Basically, companies are required to pay for unemployment insurance that funds the government's unemployment benefits system. If you lay someone off, the employee files for unemploent, and gets paid a portion of their weekly salary while they look for another job (the amount you get paid and whether there's any additional requirements varies from state to state, with Democrat-controlled states usually being more generous, but generally you have to show you're actively seeking a new job), and the employer pays a bigger unemployment insurance rate to compensate for the additional burden the former employee is now placing on the government benefits system.
However, if you're fired for cause--say, you get caught stealing from the cash register--then the employer can contest your unemployment. If the employer can show you were fired for a good reason, the employee can be denied unemployment benefits, and the employer doesn't have to pay extra unemployment insurance. This meeting is the company trying to cook up a justification for firing with cause, and the employee trying to get them to admit they're just being laid off, because if the company admits during the exit interview that she's just being laid off without cause, it's nearly impossible to contest her unemployment benefits claim later.
Yeah, I can now see why the whole thing is basically the groundwork for a legal fight.
That said she's an amateur "lawyer" facing pros so the situation is stacked against her, plus she's very nervous because she's young and taking it personally, none of which are good for her side of the outcome.
It is extremelly unlikelly that a nervous amateur with a massive stake on the outcome will manage to get anything useful in a legal sense from a professional lawyer for whom the whole thing is just a job.

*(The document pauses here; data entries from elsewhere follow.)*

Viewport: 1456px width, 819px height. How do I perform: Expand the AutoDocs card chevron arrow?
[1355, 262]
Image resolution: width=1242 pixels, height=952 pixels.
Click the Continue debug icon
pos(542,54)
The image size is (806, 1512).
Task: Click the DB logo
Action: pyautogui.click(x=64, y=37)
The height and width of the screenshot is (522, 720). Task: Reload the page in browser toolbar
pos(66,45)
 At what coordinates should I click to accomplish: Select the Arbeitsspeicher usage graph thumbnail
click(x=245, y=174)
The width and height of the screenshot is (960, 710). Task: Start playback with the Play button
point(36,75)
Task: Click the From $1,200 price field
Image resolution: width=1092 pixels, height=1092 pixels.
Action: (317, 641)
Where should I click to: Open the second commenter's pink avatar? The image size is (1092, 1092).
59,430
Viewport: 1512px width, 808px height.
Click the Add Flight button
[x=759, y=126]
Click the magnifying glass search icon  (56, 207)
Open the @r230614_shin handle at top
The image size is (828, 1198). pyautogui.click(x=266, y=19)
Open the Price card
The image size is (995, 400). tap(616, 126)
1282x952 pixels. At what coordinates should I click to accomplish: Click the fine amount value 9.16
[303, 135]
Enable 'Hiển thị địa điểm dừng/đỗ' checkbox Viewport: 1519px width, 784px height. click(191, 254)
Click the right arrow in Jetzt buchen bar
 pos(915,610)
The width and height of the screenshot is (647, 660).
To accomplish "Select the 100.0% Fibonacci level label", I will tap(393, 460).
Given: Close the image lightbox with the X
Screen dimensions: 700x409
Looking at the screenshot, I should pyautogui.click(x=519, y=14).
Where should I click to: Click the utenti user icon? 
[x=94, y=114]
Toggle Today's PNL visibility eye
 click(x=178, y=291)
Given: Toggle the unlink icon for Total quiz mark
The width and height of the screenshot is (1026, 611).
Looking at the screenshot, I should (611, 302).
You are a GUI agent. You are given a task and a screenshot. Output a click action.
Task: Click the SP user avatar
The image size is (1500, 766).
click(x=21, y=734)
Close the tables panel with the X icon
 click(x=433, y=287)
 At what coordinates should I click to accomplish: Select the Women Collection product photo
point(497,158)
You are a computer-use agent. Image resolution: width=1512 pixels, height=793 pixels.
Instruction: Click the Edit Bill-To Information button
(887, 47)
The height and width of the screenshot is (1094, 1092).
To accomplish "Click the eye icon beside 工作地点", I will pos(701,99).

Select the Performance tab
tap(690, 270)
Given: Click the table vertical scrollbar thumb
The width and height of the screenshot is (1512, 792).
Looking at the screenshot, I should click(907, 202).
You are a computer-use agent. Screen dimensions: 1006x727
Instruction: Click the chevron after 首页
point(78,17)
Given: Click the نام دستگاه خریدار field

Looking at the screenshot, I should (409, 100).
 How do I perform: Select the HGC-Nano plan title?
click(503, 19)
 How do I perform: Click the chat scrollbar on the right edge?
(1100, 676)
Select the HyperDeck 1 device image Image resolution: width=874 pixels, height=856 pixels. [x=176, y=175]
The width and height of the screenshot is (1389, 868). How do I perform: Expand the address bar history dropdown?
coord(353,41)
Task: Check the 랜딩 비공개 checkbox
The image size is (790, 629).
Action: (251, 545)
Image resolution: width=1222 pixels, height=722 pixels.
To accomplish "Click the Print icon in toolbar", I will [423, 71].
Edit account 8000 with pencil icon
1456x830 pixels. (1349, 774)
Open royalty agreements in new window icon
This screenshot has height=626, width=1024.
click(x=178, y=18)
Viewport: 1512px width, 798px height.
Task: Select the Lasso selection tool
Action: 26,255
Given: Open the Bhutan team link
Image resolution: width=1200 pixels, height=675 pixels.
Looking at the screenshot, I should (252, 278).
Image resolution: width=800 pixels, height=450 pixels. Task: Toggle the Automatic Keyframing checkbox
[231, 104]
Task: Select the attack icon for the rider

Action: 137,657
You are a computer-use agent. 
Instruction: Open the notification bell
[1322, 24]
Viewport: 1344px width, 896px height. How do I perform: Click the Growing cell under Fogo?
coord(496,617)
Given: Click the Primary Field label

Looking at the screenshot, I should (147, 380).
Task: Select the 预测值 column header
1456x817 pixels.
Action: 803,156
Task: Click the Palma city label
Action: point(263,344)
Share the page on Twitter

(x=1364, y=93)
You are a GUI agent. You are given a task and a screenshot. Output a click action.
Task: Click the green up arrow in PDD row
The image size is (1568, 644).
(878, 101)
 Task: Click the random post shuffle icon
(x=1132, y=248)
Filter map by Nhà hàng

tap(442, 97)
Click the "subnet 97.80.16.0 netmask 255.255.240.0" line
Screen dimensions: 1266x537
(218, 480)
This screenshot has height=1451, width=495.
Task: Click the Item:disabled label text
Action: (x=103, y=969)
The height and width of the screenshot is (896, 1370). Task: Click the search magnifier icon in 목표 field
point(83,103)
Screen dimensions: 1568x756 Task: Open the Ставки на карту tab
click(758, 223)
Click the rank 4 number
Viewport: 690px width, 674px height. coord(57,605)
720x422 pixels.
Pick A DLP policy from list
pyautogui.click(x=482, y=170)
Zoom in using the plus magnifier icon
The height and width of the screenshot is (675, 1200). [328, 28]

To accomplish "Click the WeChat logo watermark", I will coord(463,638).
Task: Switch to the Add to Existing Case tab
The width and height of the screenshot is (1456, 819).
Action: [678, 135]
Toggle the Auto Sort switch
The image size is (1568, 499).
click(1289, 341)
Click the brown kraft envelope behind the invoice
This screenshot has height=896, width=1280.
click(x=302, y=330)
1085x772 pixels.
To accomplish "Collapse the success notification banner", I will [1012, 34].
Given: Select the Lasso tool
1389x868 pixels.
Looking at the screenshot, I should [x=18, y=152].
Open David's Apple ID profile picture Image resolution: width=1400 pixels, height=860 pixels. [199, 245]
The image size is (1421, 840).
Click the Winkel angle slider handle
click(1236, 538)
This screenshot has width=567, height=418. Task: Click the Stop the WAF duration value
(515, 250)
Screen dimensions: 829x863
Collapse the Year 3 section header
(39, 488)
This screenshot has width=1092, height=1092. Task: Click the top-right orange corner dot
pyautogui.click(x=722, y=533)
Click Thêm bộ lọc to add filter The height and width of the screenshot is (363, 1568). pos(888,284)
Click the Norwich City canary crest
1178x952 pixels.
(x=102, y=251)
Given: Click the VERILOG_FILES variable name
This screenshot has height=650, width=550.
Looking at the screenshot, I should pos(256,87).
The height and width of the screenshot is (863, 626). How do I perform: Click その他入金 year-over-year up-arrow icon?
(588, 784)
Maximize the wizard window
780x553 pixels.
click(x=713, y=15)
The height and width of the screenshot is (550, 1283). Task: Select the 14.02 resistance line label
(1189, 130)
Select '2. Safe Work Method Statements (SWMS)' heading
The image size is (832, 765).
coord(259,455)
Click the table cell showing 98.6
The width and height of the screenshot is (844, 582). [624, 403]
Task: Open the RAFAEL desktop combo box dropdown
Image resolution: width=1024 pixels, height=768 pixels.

This might be one of those situations were the right strategy is to refuse to discuss it with the company's legal team without your own legal advice present, or at least getting some legal advice upfront about what to get from them (say, documentation they're obligated to provide).
As with everything, not being the "easy pickings" increases your chance that they'll just give in and pay up simply because it's not worth the risk - it's a lot better to pay somebody and have her sign a non-disclosure agreement on the whole thing than risking it going to court, their claims of "for cause" being trashed in a way that affects the entire strategy for laying all those people off and other ex-employees use that to get summary judgements against them or similar.
Amateur trying to get them to admit she's not really being laid off with cause probably counts as "easy pickings" for the lawyer on the other side.
If there's something life has taught me (in a very painful way) is to lawyer-up as soon as there are legal implications (fortunatelly, over here firing "for cause" - i.e. laying off - has quite a higher standard of proof for the company and can't just be on them making claims of underperformance). Mind you, she was there for a short while, so it's maybe not worth the legal costs.
Basically in a nutshell, if they can claim it's "performance reasons", they likely wouldn't have to pay her a severance if that was part of the contract, and there's a chance she wouldn't get unemployment insurance either.
I'm in the US and I'm not even 100% sure how much unemployment the company is liable for paying, but I know it's a common strategy for any employer to abuse you into quitting on your own so they don't have to pay it.
If she's laid off, she gets some support until she finds a job elsewhere. If they admit that, then she wins justice rather than letting them get away with theft.
This is probably why these goons were sent in with zero data. They're probably telling the truth that they don't have these mystical "metrics and data points."
It's as she said: company hires a bunch of people, probably makes a bunch of promises to them, and then decides they don't want to pay for them.
These are the kind of sociopaths that can justify just abandoning animals they're tired of, and society rewards them for it through profits.
Here in Europe being fired "for just cause" does not impact unemployment benefits but does require quite the standard of proof (it's can't be just done on "your performance evaluation was not high enough", and the company has to, for example, prove that somebody stole from it) but they can then avoid paying compensation. Also firing without just cause (i.e. laying off) is not generally possible outside the trial period unless in exceptional circumstances (say, the company has provenly been losing money and hence is firing a fraction of its employees).
This does vary from country to country and is part of the basic employment law, so in places with strong Unions it's even more strict.
So this kind of situation in this video does not apply because to fire for cause the burden of proof is on the company, not the employee: she cannot be just fired "for cause" merelly because the company claims the underperforms.